What to produce: Word for word, copy the line containing "557x597 pixels. How" and every line after it in the records below, leaving pictures out.

Data section:
+++++

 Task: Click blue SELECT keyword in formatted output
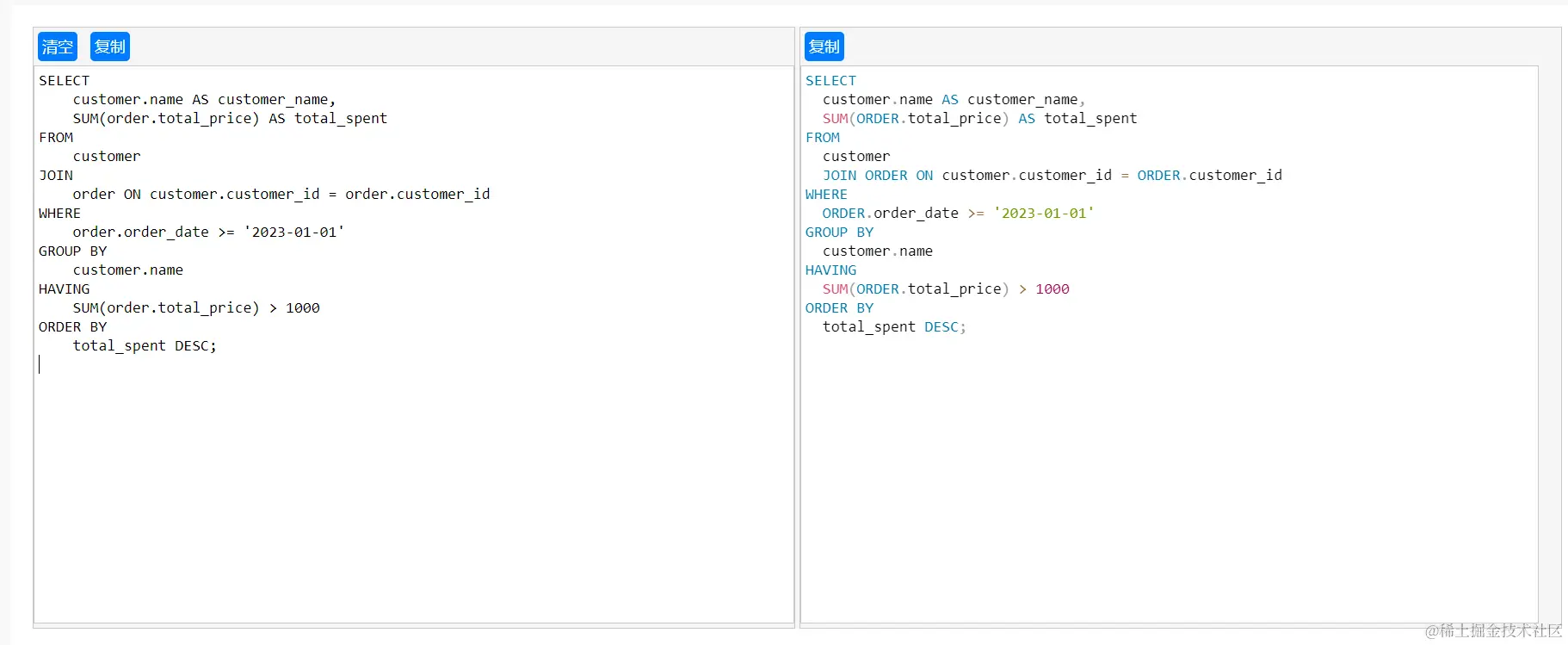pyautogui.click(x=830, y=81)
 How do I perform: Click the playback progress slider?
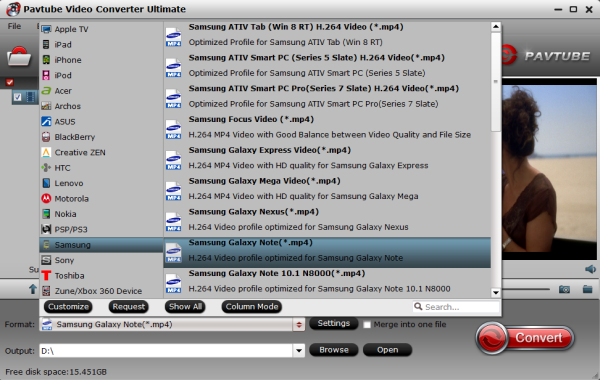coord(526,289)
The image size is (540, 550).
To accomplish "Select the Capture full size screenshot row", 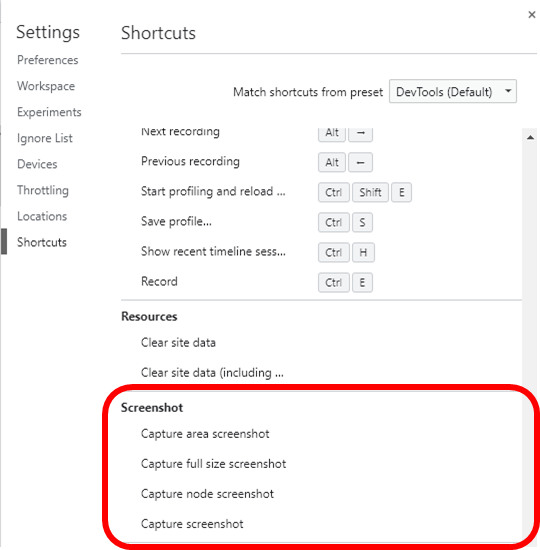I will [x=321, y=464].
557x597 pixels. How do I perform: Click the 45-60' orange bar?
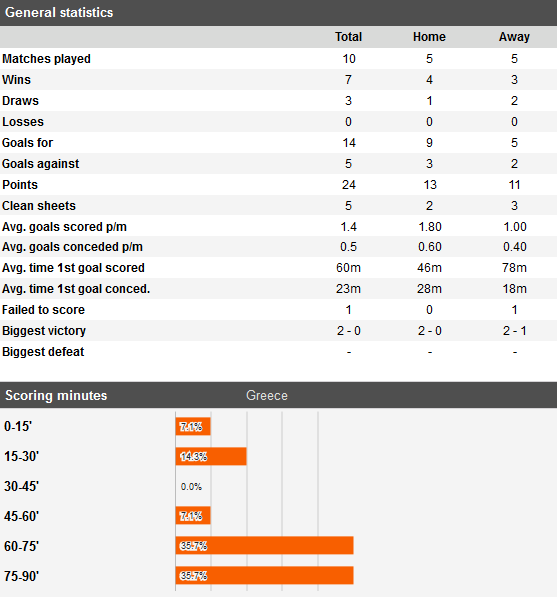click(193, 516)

+++++

Finished exercise:
557x597 pixels. How do I perform: Click the 45-60' orange bar?
click(193, 516)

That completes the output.